The World After Wikileaks - What We Know Now
Political Conspiracies 11/29/10
By: Chris Capps
The recent massive release of information has changed quite a bit about what we know about the world that we wouldn't have otherwise known for a fact before. Barring all of our unconfirmed suspicions for a moment, let's take a look at the world after Wikileaks, or what we all know now. It's important to understand these things for several reasons. Foremost, perhaps, is the way this leak will affect global diplomatic relations and how this will all change the world in the coming weeks and years.
First, we will see relations between Saudi Arabia and Iran running the risk of deteriorating even more as the cat is out of the bag about Saudi Arabia urging the US on several occasions to destabilize the country before it acquired nuclear weapons. The public now inadvertently has insider confirmation that Iran may already have nuclear weapons, and Ahmadenijad has been on a long time crusade to grab as many weapons as possible. Leaked documents have compared Iran's leader as being "like Hitler." And on top of it all Saudi Arabia's private donors are apparently funding groups like Al Qaeda. This may not seem like news, but this is in direct conflict with our current alliance with Saudi Government. It will be difficult for the government to continue justifying an alliance with the country to some when we put it in perspective with this indirect cooperation given that the whole premise of the Afghan invasion was essentially the harboring of terrorist cells. Several news sites have been advising people to Keep an eye on the Middle East's reaction to these documents.
More importantly, perhaps, the US position -especially Hillary Clinton- within the United Nations may be quite different in the next few months as we learn that US diplomats were additionally employed as spies for the US and encouraged to gather information in areas that were of interest. Of course this may not be all that interesting in itself, but when the fact is confirmed, other nations can use it as political leverage to deny diplomats access to sensitive meetings. In a time of diplomatic and economic uncertainty this could be incredibly difficult for the United States.

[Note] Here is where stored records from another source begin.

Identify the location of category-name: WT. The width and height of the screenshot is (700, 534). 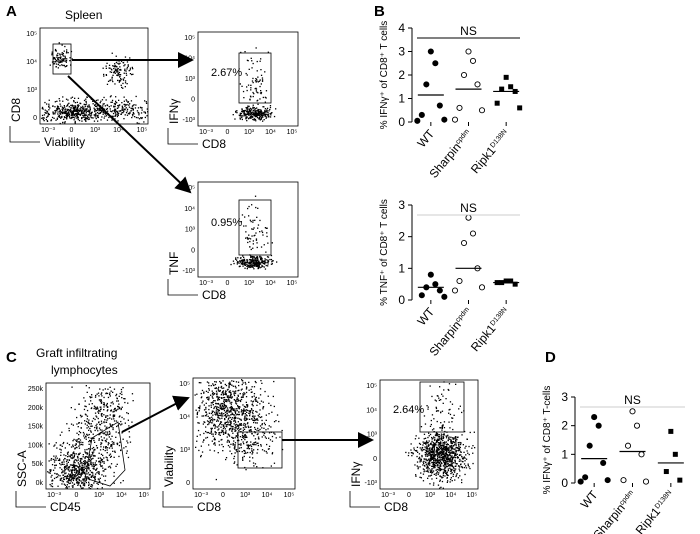
(426, 138).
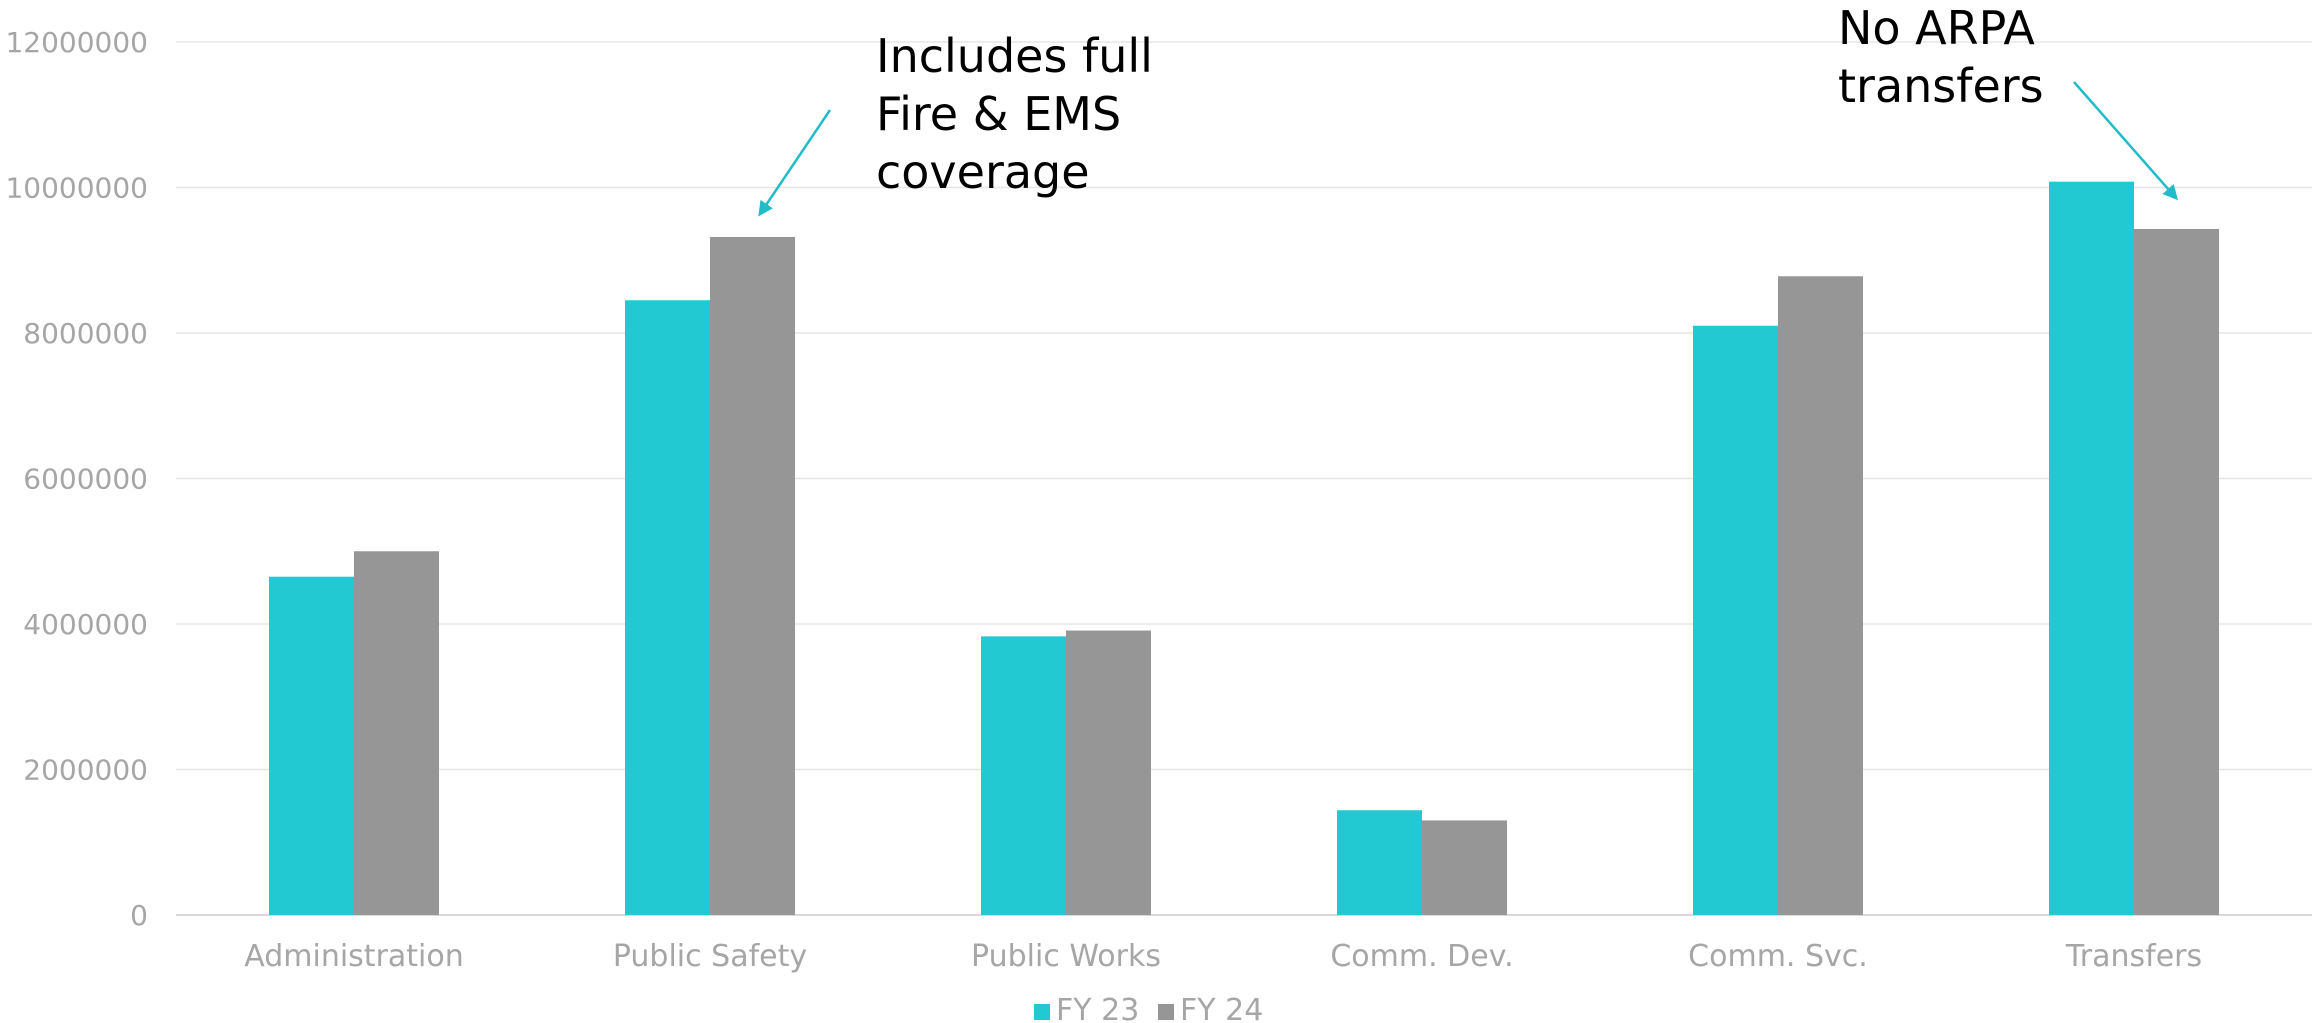 This screenshot has width=2318, height=1023. I want to click on annotation-1-line-3: coverage, so click(983, 172).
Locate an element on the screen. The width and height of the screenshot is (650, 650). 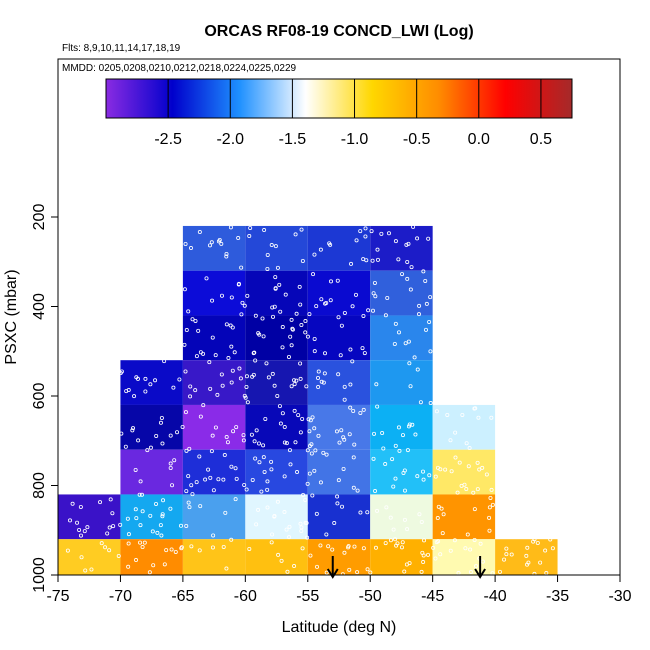
colorbar-gradient is located at coordinates (339, 98).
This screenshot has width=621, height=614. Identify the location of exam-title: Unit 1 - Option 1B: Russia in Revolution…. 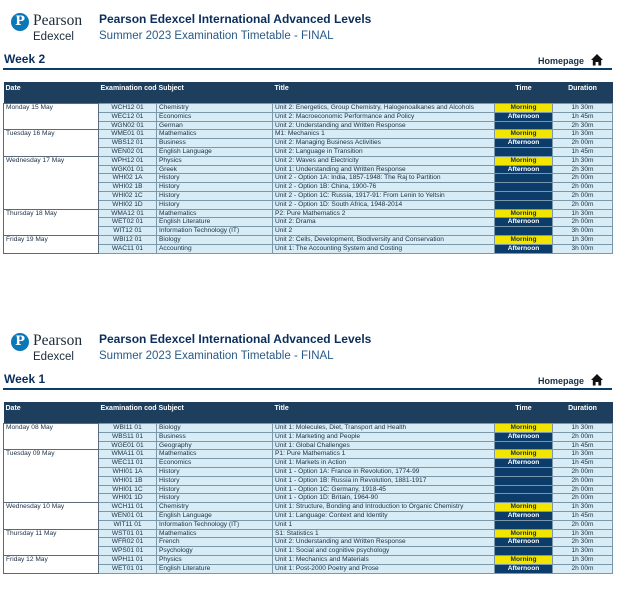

So what does look different about the world now that we have seen it in a new light? Relations will likely become far more transparent than before (even if temporarily), a few alliances will be damaged, and an uncertain world will get a little more uncertain. In time, as with so many other diplomatic incidents, this will gain enough opportunity to heal old wounds and the world will have an opportunity to stabilize if decisions are not made too rashly. In the mean time, however, the United States' diplomats risk being removed or ignored. And perhaps the most interesting development will be the revelation of who exactly is attempting to disrupt Wikileaks. The timing of the attack, while possibly a coincidence, smells of conspiracy to others.